--- Data for the task Enclosed Below ---
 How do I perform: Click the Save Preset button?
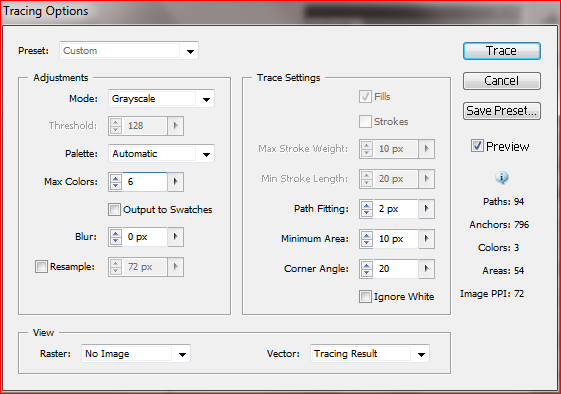(502, 111)

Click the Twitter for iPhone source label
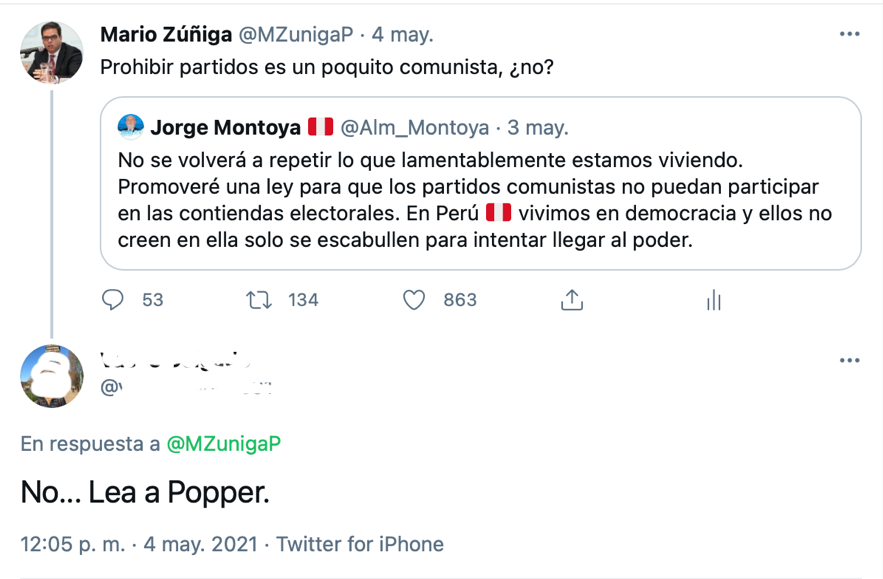coord(360,545)
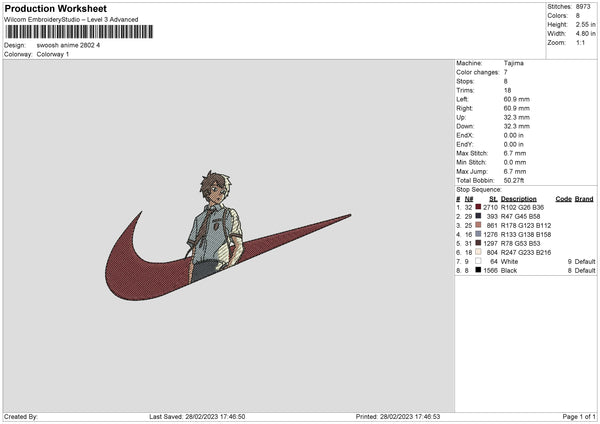Click the design name swoosh anime 2802 4
This screenshot has height=424, width=600.
coord(68,45)

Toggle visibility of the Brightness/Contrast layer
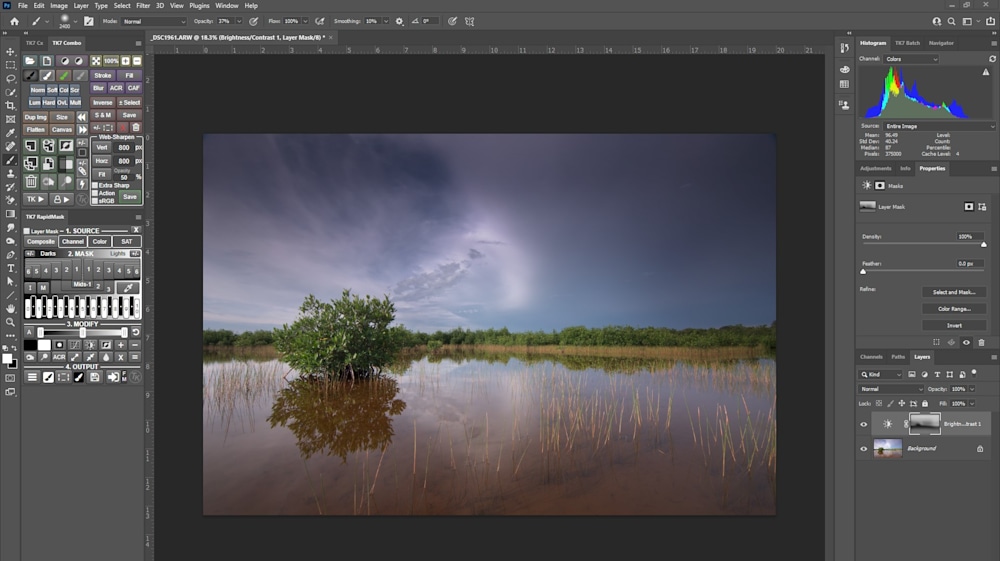(864, 424)
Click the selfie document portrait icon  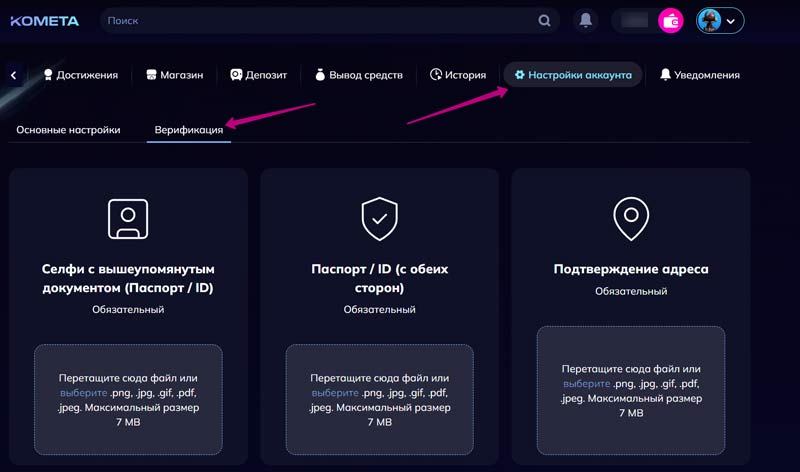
--- End of Enclosed Data for the task ---
• Work to be completed
Exclude all pictures and reproduce verbatim the lines running from the line that contains "Toggle visibility of" to the end of the data above, both ends included.

• Solved problem
Toggle visibility of the Brightness/Contrast layer
(864, 424)
Click the selfie document portrait icon  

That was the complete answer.